BEGIN Supplied entries

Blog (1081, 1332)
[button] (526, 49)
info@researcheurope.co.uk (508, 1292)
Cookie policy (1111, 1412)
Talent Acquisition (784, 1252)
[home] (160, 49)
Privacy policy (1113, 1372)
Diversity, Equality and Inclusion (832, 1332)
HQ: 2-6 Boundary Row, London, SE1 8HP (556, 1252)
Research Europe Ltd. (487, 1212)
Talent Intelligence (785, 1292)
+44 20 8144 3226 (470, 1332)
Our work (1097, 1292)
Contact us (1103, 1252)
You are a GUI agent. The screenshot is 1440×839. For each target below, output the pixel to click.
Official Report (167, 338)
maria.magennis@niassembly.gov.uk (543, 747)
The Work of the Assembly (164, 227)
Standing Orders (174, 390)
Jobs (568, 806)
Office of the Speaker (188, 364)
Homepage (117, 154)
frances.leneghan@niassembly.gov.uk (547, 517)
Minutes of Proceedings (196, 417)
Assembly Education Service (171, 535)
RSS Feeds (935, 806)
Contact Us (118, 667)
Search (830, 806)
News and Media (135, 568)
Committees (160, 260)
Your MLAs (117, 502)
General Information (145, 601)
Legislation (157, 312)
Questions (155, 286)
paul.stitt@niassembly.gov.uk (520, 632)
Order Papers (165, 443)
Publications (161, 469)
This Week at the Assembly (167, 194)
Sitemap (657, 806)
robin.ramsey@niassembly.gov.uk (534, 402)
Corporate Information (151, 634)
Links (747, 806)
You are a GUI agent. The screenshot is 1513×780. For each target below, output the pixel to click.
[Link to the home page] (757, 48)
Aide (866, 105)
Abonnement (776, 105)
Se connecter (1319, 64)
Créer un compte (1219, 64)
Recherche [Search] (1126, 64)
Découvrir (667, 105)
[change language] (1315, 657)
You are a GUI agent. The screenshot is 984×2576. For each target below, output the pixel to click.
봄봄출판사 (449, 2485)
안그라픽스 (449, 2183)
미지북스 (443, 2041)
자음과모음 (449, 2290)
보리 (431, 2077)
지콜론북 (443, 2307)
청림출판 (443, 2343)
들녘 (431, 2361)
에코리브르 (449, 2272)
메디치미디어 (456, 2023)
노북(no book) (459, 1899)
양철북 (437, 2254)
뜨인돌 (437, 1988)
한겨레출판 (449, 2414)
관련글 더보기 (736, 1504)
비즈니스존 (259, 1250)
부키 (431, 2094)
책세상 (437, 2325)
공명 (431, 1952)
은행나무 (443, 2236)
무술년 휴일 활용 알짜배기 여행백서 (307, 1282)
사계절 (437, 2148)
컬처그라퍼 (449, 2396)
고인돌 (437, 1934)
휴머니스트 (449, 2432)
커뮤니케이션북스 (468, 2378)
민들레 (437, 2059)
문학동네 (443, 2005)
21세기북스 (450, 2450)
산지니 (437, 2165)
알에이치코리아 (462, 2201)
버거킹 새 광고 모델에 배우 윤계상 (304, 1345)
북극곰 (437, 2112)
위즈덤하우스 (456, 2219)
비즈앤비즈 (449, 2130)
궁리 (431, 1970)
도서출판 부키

END Supplied entries

### What is asked
Please repeat all of the data above, line for line, without changing anything.

### The solution
Blog (1081, 1332)
[button] (526, 49)
info@researcheurope.co.uk (508, 1292)
Cookie policy (1111, 1412)
Talent Acquisition (784, 1252)
[home] (160, 49)
Privacy policy (1113, 1372)
Diversity, Equality and Inclusion (832, 1332)
HQ: 2-6 Boundary Row, London, SE1 8HP (556, 1252)
Research Europe Ltd. (487, 1212)
Talent Intelligence (785, 1292)
+44 20 8144 3226 (470, 1332)
Our work (1097, 1292)
Contact us (1103, 1252)
You are a GUI agent. The screenshot is 1440×839. For each target below, output the pixel to click.
Official Report (167, 338)
maria.magennis@niassembly.gov.uk (543, 747)
The Work of the Assembly (164, 227)
Standing Orders (174, 390)
Jobs (568, 806)
Office of the Speaker (188, 364)
Homepage (117, 154)
frances.leneghan@niassembly.gov.uk (547, 517)
Minutes of Proceedings (196, 417)
Assembly Education Service (171, 535)
RSS Feeds (935, 806)
Contact Us (118, 667)
Search (830, 806)
News and Media (135, 568)
Committees (160, 260)
Your MLAs (117, 502)
General Information (145, 601)
Legislation (157, 312)
Questions (155, 286)
paul.stitt@niassembly.gov.uk (520, 632)
Order Papers (165, 443)
Publications (161, 469)
This Week at the Assembly (167, 194)
Sitemap (657, 806)
robin.ramsey@niassembly.gov.uk (534, 402)
Corporate Information (151, 634)
Links (747, 806)
You are a GUI agent. The screenshot is 1513×780. For each target below, output the pixel to click.
[Link to the home page] (757, 48)
Aide (866, 105)
Abonnement (776, 105)
Se connecter (1319, 64)
Créer un compte (1219, 64)
Recherche [Search] (1126, 64)
Découvrir (667, 105)
[change language] (1315, 657)
You are a GUI agent. The screenshot is 984×2576. For each target below, output the pixel to click.
봄봄출판사 (449, 2485)
안그라픽스 (449, 2183)
미지북스 (443, 2041)
자음과모음 (449, 2290)
보리 (431, 2077)
지콜론북 (443, 2307)
청림출판 (443, 2343)
들녘 (431, 2361)
에코리브르 (449, 2272)
메디치미디어 (456, 2023)
노북(no book) (459, 1899)
양철북 (437, 2254)
뜨인돌 (437, 1988)
한겨레출판 (449, 2414)
관련글 더보기 (736, 1504)
비즈니스존 (259, 1250)
부키 (431, 2094)
책세상 (437, 2325)
공명 (431, 1952)
은행나무 (443, 2236)
무술년 휴일 활용 알짜배기 여행백서 (307, 1282)
사계절 (437, 2148)
컬처그라퍼 (449, 2396)
고인돌 (437, 1934)
휴머니스트 (449, 2432)
커뮤니케이션북스 (468, 2378)
민들레 (437, 2059)
문학동네 (443, 2005)
21세기북스 (450, 2450)
산지니 (437, 2165)
알에이치코리아 (462, 2201)
버거킹 새 광고 모델에 배우 윤계상 (304, 1345)
북극곰 (437, 2112)
위즈덤하우스 (456, 2219)
비즈앤비즈 (449, 2130)
궁리 (431, 1970)
도서출판 부키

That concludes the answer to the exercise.